Shortest possible period of revolution of two identical gravitating solid spheres

1. Jan 16, 2013

autodidude

1. The problem statement, all variables and given/known data
From K&K's 'Intro to Mechanics'

Find the shortest possible period of revolution of two identical gravitating solid spheres which are in circular orbit in free space about a point midway between them.

2. Relevant equations

3. The attempt at a solution

So I figured the gravitational force exerted on each sphere by the other would be

$$F=\frac{2mg}{r^2}$$

according to Newton's law of gravitation (m being each sphere's mass). This force would be providing the centripetal acceleration that's keeping them going in a circle so the angular velocity can't exceed a certain value and this is related to the period of revolution.

$$F_c=\frac{2mG]{r^2}=m\frac{v^2}{r}$$
∴$$(\frac{2G}{r})^{1/2}=v$$

So plugging that into $$T=\frac{\omega}{2\pi}$$ gives me $$T=(\frac{G}{2\pi^2r^3})^{1/2}$$

Is this correct? If not, am I at least on the right track?

2. Jan 16, 2013

apelling

Your final equation suggests that as r tends to infinity then T tends to zero. Does that sound reasonable?
Your method is essentially right but you have got errors in the details of your equations.

Applying Newton's law of gravity gives a force of $$F=-\frac{Gm^2}{r_d^2}$$
Which should be equated to centripetal force (as you rightly did)
$$F=-\frac{mv^2}{r_r^2}$$
Notice I have two different distances
rd= distance between centre of spheres
rr= distance between a spheres centre and the midpoint between the spheres
clearly rd=2rr
Your equation for T was wrong and it is more useful to use
$$v=\frac{2\pi r_r}{T}$$

3. Jan 16, 2013

autodidude

thanks apelling, redoing it i got:

$$T=(\frac{4\pi^2r^3}{G})^{1/2}$$

but when I looked at the units, I seem to have a mass unit in there

4. Jan 17, 2013

apelling

You should get

$$T=(\frac{16\pi^2r^3}{Gm})^{1/2}$$

With r being the distance between the centre of a sphere and the midpoint about which the spheres rotate.

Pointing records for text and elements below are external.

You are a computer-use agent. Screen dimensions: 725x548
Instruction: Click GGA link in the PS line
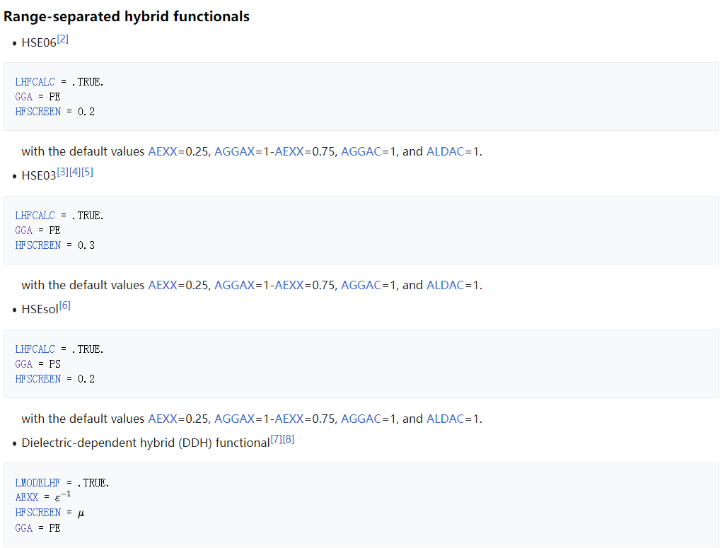click(x=24, y=364)
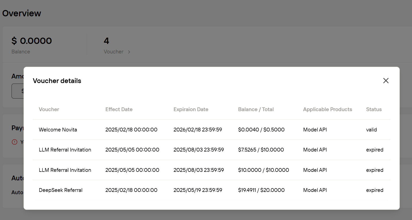The width and height of the screenshot is (412, 220).
Task: Click the Status column header
Action: [374, 109]
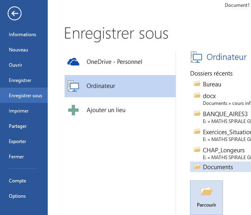
Task: Click the green plus Ajouter un lieu icon
Action: (x=73, y=110)

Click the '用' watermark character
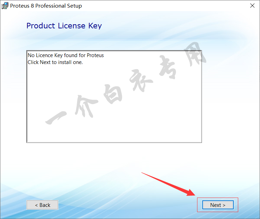click(x=195, y=54)
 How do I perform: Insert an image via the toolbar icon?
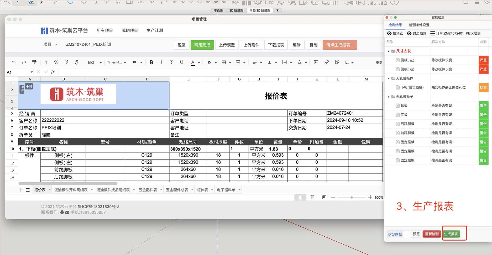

Now I suspect you need to replace the mass m with density x volume of a sphere. This introduces another distance: the radius of the sphere. For minimum time period the orbital radius r should be a minimum. What is the smallest it can be?

5. Jan 20, 2013

autodidude

Oh, thanks...back to work then! Wow, you gotta be really careful when doing these problems in this book!

6. Jan 22, 2013

autodidude

alright i'm so close now...i realise the mistake i made before was adding the masses rather than squaring. my answer now is like yours except i have a 4 in place of your 16

7. Jan 22, 2013

apelling

let r= distance between centre of sphere and midpoint between spheres.
then distance between centres of spheres=2r

We then get

$$F=-\frac{Gm^2}{4r^2}=-\frac{mv^2}{r}$$
which simplifies to
$$\frac{Gm}{4r}=v^2$$
Subbing in
$$v^2=\frac{4\pi^2 r^2}{T^2}$$

$$T=(\frac{16\pi^2r^3}{Gm})^{1/2}$$

8. Jan 24, 2013

autodidude

Redoing it once again, I now have an 8. I've been taking r to be the distance between the two bodies and so have r/2 for the centripetal force side....but shouldn't the same answer pop out?

$$\frac{Gm^2}{r^2}=\frac{2mv^2}{r}$$
$$(\frac{Gm}{2r})^{1/2}=v$$
$$T=(\frac{8\pi^2r^3}{Gm})^{1/2}$$

9. Jan 24, 2013

apelling

Are you using

$$v^2=\frac{\pi^2 r^2}{T^2}$$

10. Jan 24, 2013

autodidude

No, I'm using

But same answer if I use the squared version

11. Jan 25, 2013

apelling

You should be using r/2 in this equation to be consistent with your definition of r.

12. Jan 25, 2013

autodidude

Hmmm...I've just redone it a few times now and I'm now getting a 2 (have tried another formula as well, T=2pi/w, which gives the same answer). I'll keep checking though...must've made another error somewhere.

13. Jan 28, 2013

apelling

The 2 is correct. I got 16 because I used r=1/2 separation of masses. When cubed in the final equation this leads to a factor of 8 difference. 2 x 8 =16

14. Jan 31, 2013

autodidude

Ah yeah...thanks a lot for your help apelling!